The US Food and Drug Administration (FDA) has released an extensive new guidance document that one of its top drug regulatory officials says is aimed at "greatly increase[ing] the likelihood that data collected during a clinical trial will demonstrate that an effective drug is effective."
Writing in a blog posting on the FDA Voice blog on 17 December 2012, FDA's Bob Temple, deputy director for clinical science at the Center for Drug Evaluation and Research (CDER), said FDA is interested in boosting the success rates for clinical trials.
Currently, patients are generally assigned based on the long-established principles of randomization, noted Temple. One group of patients is assigned to a control group, while the other receives the treatment being studied.
But the selection of patients can be "enriched," as Temple says, by being aware of certain selection criteria, such as people who are likely to benefit from a particular treatment due to their genetic makeup. By excluding the "noise" of the trial and refining its signal, sponsors will be better able to show evidence of an effect and likely reduce the time, costs and number of trials that need to be conducted.
As the draft guidance notes, "Clinical trials are not designed to demonstrate the effectiveness of a treatment in a random sample of the general population."
Enriched Study Designs
FDA's new strategy, which has reportedly been in the making for the better part of the last decade, is now contained within Draft Guidance for Industry: Enrichment Strategies for Clinical Trials to Support Approval of Human Drugs and Biological Products. In it, FDA outlines five general enrichment strategies sponsors may use to strengthen the signaling of their trials: methods to increase homogeneity, ways to identify high-risk patients, predictive enrichment strategies, methods to design clinical trials, and general regulatory issues.
"The enrichment strategies described in this guidance are discussed primarily in the context of randomized controlled trials," FDA wrote. "In almost all cases, the strategies affect patient selection before randomization (with a few exceptions for adaptive strategies to be noted later).
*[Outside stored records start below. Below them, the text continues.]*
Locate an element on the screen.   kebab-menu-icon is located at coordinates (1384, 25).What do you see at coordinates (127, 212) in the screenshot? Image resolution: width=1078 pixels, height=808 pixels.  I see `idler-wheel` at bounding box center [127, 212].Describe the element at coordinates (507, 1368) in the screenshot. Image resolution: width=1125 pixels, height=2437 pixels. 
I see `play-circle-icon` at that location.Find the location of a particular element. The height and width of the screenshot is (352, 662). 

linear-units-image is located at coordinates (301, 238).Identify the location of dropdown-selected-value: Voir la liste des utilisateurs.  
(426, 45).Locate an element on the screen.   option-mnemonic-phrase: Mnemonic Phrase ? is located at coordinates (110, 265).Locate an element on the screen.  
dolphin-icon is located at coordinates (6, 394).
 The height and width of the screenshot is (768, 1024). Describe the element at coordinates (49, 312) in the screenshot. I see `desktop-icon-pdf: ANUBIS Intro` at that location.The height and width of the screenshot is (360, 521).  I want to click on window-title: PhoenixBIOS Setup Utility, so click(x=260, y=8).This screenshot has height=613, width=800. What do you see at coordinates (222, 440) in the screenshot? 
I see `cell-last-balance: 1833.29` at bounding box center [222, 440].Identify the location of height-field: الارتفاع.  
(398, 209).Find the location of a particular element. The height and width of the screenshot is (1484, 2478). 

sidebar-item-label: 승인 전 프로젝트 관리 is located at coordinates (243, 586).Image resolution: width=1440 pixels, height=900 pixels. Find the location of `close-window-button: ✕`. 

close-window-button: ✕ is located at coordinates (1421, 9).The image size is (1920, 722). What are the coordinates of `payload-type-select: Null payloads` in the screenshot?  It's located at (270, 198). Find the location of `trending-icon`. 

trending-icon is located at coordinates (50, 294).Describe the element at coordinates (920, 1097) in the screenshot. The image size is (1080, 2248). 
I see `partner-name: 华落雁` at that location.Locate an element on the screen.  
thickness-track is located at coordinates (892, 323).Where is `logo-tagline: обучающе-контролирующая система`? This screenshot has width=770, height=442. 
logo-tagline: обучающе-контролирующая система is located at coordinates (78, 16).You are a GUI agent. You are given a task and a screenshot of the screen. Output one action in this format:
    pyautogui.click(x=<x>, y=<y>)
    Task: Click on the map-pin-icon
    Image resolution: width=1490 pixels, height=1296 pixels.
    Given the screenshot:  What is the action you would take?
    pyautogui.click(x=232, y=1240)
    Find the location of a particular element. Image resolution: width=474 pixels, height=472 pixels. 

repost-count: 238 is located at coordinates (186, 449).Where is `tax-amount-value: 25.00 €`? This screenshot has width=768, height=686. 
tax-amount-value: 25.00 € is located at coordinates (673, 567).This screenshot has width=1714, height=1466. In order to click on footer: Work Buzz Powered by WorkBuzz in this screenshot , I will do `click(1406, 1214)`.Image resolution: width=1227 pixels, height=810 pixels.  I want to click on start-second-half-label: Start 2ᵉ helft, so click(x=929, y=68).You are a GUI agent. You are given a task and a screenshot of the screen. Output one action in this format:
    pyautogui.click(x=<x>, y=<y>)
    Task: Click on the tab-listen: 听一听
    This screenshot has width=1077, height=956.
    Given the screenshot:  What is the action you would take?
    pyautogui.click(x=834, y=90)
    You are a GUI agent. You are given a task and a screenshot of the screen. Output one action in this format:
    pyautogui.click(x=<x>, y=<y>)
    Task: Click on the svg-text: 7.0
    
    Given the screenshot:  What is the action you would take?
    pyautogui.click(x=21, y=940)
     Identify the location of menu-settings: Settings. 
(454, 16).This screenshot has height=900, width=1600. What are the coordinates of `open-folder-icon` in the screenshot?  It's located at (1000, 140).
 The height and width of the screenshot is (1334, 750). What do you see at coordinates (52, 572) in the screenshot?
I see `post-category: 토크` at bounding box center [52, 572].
These strategies, therefore, generally do not compromise the statistical validity of the trials or the meaningfulness of the conclusions reached with respect to the population actually studied."
Sponsors have a number of options available to them to decrease heterogeneity in their recruitment of patients for trials, explained FDA. They might carefully define entry criteria to make sure a patient actually has the disease being studied, make sure patients are likely to adhere to the treatment being studied, use a placebo for a lead-up time in both groups to eliminate patients with spontaneous or large placebo responses, exclude patients with inconsistent baseline values (blood pressure measurements, pulmonary function, etc), exclude patients unlikely to tolerate a particular product, or exclude patients likely to drop out of the study for what FDA calls "non-medical reasons."
Sponsors might also select patients using genomic, proteomic or other medical measurements. "For example, trials of prevention strategies (reducing the rate of death or other serious event) in cardiovascular (CV) disease are generally more successful if the patients enrolled have a high event rate, which will increase the power of a study to detect any given level of risk reduction," explained FDA. Therefore, if a patient has a history of serious cardiovascular problems, they might be considered a good fit for the study, while another patient without such a history would not. In the absence of a complete medical history, other factors, such as a high resting heart rate, might be used as a proxy.
These strategies will generally allow for a smaller sample size to be used in the trials, FDA said.
Predictive enrichment strategies are another method of boosting the signal of a clinical trial. Many of these strategies will be based upon genomic or proteomic measurements as well. A sponsor studying a rare disease, for instance, might use biomarkers to determine whether a person has the unique pathophysiology or disease characteristic most likely to garner a response to a therapy. This is useful in screening out non-responders or those more likely to benefit from other therapies, FDA explained.
"Identification of a high treatment response population greatly increases the chance that a study of an effective drug will be able to detect a treatment effect and allows a study to succeed with a smaller sample size than a study in an unselected population," FDA wrote. "The strategy can be particularly useful for early effectiveness studies because it can provide clinical proof of concept and contribute to selection of appropriate doses for later studies," it added.
The design of enrichment studies is discussed at length in FDA's draft guidance, and the agency is quick to note that the ability to better control studies does not absolve them of their duties to conduct well-controlled, randomized and blinded studies that adhere to established principles of clinical trials.
The design of any study must be outlined in advance in the study protocol and study report, "and should fully detail the enrichment maneuvers and their impact on interpretation of results," FDA explained. The tests-genomic, proteomic, medical or otherwise-used to screen patients should, "to the extent possible", be validated and the connection between results and likely affect understood.
But assuming sponsors are able to use these enriched trial designs correctly, FDA makes clear that it will allow them to be used as the basis for drug approval decisions. "In general, then, FDA is prepared to approve drugs studied primarily or even solely in enriched populations and will seek to ensure truthful labeling that does not overstate either the likelihood of a response or the predictiveness of the enrichment factor," FDA wrote.
"While enrichment won't save a drug that doesn't work, it will help find one that will," concluded Temple.
The draft guidance-39 pages of it in all-is open for comment until 15 February 2013.